Sette giorni fa ci lasciavi. Da quel giorno ci hai cambiati. Ho cercato di allontanarmi dalle cronache: è un dolore non mio, non nostro, mi dicevo, ma della tua famiglia, della tua bambina, della tua compagna, dei parenti più prossimi e di chi davvero ti conosceva di persona.

E inconsciamente non volevo forse nemmeno riaprire un cassetto che sto provando con fatica a tenere chiuso, stipato di ricordi ancora lancinanti di un giovane amico che mi ha da poco lasciato.

Del resto siamo anche questo: l’istinto ci porta a guardare altro, a provare a eludere. Sennò cosa ci darebbe la forza per continuare a credere nel domani, a fare figli, a investire sulle nostre emozioni?

Ma non ci sono per niente riuscito, non riesco a staccarmi dal tuo pensiero, Davide, e dalle riflessioni forse gonfie di retorica.

Quella di domenica 11 marzo è stata una giornata irreale. Lo stadio era un teatro e la partita, insieme al pubblico, una recita tremendamente autentica. Tutto il mondo ha pianto con noi. Una assurda, emozionante e commovente rappresentazione della vita, il cui finale per te è arrivato prima che per noi.

Una catarsi collettiva che ci ha restituito come parte di un qualcosa. Un qualcosa che forse potrà portarci fuori dalla melma della sofferenza di queste ore.

E che possiamo offrire ai tuoi cari e al tuo ricordo: la nostra comunità, il nostro mondo, la nostra città, che era anche la tua città, che era anche il tuo mondo, che era anche la tua comunità.

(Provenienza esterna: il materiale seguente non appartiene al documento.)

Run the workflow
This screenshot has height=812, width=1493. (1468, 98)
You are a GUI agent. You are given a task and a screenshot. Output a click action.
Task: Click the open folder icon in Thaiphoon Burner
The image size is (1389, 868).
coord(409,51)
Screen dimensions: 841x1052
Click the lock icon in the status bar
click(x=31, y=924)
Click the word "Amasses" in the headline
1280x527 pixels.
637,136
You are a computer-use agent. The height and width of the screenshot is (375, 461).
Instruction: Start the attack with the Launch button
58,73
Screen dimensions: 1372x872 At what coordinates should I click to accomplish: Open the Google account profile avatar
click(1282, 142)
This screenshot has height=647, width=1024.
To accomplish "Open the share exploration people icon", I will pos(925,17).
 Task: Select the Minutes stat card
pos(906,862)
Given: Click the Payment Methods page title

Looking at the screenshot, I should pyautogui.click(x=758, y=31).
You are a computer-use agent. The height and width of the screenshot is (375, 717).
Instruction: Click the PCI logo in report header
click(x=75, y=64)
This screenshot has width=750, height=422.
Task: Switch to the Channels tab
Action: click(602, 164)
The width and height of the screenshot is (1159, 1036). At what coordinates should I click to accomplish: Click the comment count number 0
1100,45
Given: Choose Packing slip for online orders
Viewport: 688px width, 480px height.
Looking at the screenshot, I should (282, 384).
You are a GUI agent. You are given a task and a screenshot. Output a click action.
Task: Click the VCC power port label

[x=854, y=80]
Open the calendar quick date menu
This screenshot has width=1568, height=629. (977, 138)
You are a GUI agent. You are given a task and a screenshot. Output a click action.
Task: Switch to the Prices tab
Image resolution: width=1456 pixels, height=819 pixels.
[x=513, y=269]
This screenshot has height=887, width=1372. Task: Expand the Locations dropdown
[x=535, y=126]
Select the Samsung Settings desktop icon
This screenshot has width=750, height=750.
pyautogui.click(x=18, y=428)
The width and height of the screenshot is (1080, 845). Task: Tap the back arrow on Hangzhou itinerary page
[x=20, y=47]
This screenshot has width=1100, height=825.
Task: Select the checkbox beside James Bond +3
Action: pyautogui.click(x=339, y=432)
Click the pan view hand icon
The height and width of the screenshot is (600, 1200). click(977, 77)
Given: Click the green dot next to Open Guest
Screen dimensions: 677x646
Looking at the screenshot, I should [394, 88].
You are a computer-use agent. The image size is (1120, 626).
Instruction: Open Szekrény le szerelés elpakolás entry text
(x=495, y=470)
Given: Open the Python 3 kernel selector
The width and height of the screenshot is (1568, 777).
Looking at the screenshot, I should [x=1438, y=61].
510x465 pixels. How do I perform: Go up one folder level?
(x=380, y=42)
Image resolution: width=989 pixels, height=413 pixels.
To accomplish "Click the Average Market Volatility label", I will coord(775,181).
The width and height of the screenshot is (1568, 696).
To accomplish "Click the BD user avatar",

Questo è il qualcosa.

Allo stadio, alle esequie accanto alle urne dei forti e al pianto di un popolo in Santa Croce giovedì scorso, ai cancelli del Franchi con sciarpe viola, biglietti e fiori, è davvero successa una cosa che non ho mai vissuto e mai visto prima e che forse potrà davvero consolarci, noi e i tuoi cari: Firenze, noi Viola, il calcio tutto, ci siamo fatti muro e radice.

Sì: un solido muro dove poter piangere e col quale aiutare a ricostruire chi altro non vorrebbe che cadere distrutto dal dolore; radice perchè una culla silente dove rintanarci, una mamma che accarezza, un raccoglimento intenso, serve sempre.

Perché i rami, caro Davide, ora sono spogli, l’aria pesa, il cielo tetro, il vuoto orrido, ma i tuoi semi alligneranno, erano forti, sono vivi, saranno eterni.

Questo lo voglio credere. Buon viaggio, Davide. A te, ma anche a tutti noi, da oggi per sempre cambiati. In eterno, il tuo muro e radice.